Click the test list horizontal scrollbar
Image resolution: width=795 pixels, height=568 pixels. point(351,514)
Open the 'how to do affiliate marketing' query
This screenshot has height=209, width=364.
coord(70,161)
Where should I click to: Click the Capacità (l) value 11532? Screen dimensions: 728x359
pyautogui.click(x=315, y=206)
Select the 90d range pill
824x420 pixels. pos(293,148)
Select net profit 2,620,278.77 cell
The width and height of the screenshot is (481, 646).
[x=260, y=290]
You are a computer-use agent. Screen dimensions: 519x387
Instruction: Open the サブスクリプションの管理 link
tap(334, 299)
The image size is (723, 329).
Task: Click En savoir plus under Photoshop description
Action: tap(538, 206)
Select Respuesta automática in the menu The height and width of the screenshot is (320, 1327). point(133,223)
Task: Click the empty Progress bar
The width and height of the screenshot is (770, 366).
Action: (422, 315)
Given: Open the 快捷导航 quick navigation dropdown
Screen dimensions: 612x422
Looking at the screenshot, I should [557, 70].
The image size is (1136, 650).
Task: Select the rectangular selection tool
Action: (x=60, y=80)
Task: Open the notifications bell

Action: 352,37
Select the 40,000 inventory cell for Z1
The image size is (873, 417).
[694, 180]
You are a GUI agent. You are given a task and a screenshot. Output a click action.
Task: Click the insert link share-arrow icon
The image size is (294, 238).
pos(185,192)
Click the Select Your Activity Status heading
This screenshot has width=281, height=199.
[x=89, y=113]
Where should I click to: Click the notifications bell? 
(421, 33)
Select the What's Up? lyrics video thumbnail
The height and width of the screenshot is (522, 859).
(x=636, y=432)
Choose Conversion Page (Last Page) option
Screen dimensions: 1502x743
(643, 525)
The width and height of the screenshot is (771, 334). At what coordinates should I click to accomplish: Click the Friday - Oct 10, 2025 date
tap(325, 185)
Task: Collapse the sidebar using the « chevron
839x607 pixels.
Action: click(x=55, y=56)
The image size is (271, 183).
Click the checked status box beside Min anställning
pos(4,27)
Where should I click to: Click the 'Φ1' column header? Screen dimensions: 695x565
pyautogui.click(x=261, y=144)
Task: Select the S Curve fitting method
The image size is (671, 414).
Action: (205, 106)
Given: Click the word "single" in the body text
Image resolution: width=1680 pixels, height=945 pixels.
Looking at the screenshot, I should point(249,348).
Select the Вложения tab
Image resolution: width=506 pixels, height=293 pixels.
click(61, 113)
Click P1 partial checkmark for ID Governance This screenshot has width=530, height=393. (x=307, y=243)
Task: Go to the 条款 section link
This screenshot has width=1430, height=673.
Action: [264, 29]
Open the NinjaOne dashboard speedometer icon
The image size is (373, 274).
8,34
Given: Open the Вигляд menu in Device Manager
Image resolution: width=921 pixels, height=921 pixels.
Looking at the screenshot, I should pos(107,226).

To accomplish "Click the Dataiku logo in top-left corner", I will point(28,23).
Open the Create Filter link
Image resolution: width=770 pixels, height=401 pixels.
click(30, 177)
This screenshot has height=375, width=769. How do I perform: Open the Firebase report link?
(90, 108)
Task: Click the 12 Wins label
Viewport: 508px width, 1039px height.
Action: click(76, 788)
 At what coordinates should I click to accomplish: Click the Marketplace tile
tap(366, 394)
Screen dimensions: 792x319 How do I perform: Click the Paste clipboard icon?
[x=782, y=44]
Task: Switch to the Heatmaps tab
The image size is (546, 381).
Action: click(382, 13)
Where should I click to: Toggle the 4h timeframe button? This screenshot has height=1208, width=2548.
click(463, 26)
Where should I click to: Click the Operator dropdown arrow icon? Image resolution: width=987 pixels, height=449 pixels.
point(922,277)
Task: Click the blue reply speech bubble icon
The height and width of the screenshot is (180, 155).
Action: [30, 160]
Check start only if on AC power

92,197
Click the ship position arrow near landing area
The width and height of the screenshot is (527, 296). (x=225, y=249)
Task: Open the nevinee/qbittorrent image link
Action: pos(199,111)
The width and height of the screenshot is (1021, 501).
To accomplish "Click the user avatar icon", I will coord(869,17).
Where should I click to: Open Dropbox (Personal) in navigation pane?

━━━━━━━━━━

Copy every one of the lines above word for word, leaving nothing out and adding nothing.

Click the test list horizontal scrollbar
Image resolution: width=795 pixels, height=568 pixels. point(351,514)
Open the 'how to do affiliate marketing' query
This screenshot has height=209, width=364.
coord(70,161)
Where should I click to: Click the Capacità (l) value 11532? Screen dimensions: 728x359
pyautogui.click(x=315, y=206)
Select the 90d range pill
824x420 pixels. pos(293,148)
Select net profit 2,620,278.77 cell
The width and height of the screenshot is (481, 646).
[x=260, y=290]
You are a computer-use agent. Screen dimensions: 519x387
Instruction: Open the サブスクリプションの管理 link
tap(334, 299)
The image size is (723, 329).
Task: Click En savoir plus under Photoshop description
Action: tap(538, 206)
Select Respuesta automática in the menu The height and width of the screenshot is (320, 1327). point(133,223)
Task: Click the empty Progress bar
The width and height of the screenshot is (770, 366).
Action: (422, 315)
Given: Open the 快捷导航 quick navigation dropdown
Screen dimensions: 612x422
Looking at the screenshot, I should [557, 70].
The image size is (1136, 650).
Task: Select the rectangular selection tool
Action: (x=60, y=80)
Task: Open the notifications bell

Action: 352,37
Select the 40,000 inventory cell for Z1
The image size is (873, 417).
[694, 180]
You are a GUI agent. You are given a task and a screenshot. Output a click action.
Task: Click the insert link share-arrow icon
The image size is (294, 238).
pos(185,192)
Click the Select Your Activity Status heading
This screenshot has width=281, height=199.
[x=89, y=113]
Where should I click to: Click the notifications bell? 
(421, 33)
Select the What's Up? lyrics video thumbnail
The height and width of the screenshot is (522, 859).
(x=636, y=432)
Choose Conversion Page (Last Page) option
Screen dimensions: 1502x743
(643, 525)
The width and height of the screenshot is (771, 334). At what coordinates should I click to accomplish: Click the Friday - Oct 10, 2025 date
tap(325, 185)
Task: Collapse the sidebar using the « chevron
839x607 pixels.
Action: click(x=55, y=56)
The image size is (271, 183).
Click the checked status box beside Min anställning
pos(4,27)
Where should I click to: Click the 'Φ1' column header? Screen dimensions: 695x565
pyautogui.click(x=261, y=144)
Task: Select the S Curve fitting method
The image size is (671, 414).
Action: (205, 106)
Given: Click the word "single" in the body text
Image resolution: width=1680 pixels, height=945 pixels.
Looking at the screenshot, I should point(249,348).
Select the Вложения tab
Image resolution: width=506 pixels, height=293 pixels.
click(61, 113)
Click P1 partial checkmark for ID Governance This screenshot has width=530, height=393. (x=307, y=243)
Task: Go to the 条款 section link
This screenshot has width=1430, height=673.
Action: [264, 29]
Open the NinjaOne dashboard speedometer icon
The image size is (373, 274).
8,34
Given: Open the Вигляд menu in Device Manager
Image resolution: width=921 pixels, height=921 pixels.
Looking at the screenshot, I should pos(107,226).

To accomplish "Click the Dataiku logo in top-left corner", I will point(28,23).
Open the Create Filter link
Image resolution: width=770 pixels, height=401 pixels.
click(30, 177)
This screenshot has height=375, width=769. How do I perform: Open the Firebase report link?
(90, 108)
Task: Click the 12 Wins label
Viewport: 508px width, 1039px height.
Action: click(76, 788)
 At what coordinates should I click to accomplish: Click the Marketplace tile
tap(366, 394)
Screen dimensions: 792x319 How do I perform: Click the Paste clipboard icon?
[x=782, y=44]
Task: Switch to the Heatmaps tab
The image size is (546, 381).
Action: click(382, 13)
Where should I click to: Toggle the 4h timeframe button? This screenshot has height=1208, width=2548.
click(463, 26)
Where should I click to: Click the Operator dropdown arrow icon? Image resolution: width=987 pixels, height=449 pixels.
point(922,277)
Task: Click the blue reply speech bubble icon
The height and width of the screenshot is (180, 155).
Action: [30, 160]
Check start only if on AC power

92,197
Click the ship position arrow near landing area
The width and height of the screenshot is (527, 296). (x=225, y=249)
Task: Open the nevinee/qbittorrent image link
Action: pos(199,111)
The width and height of the screenshot is (1021, 501).
To accomplish "Click the user avatar icon", I will coord(869,17).
Where should I click to: Open Dropbox (Personal) in navigation pane?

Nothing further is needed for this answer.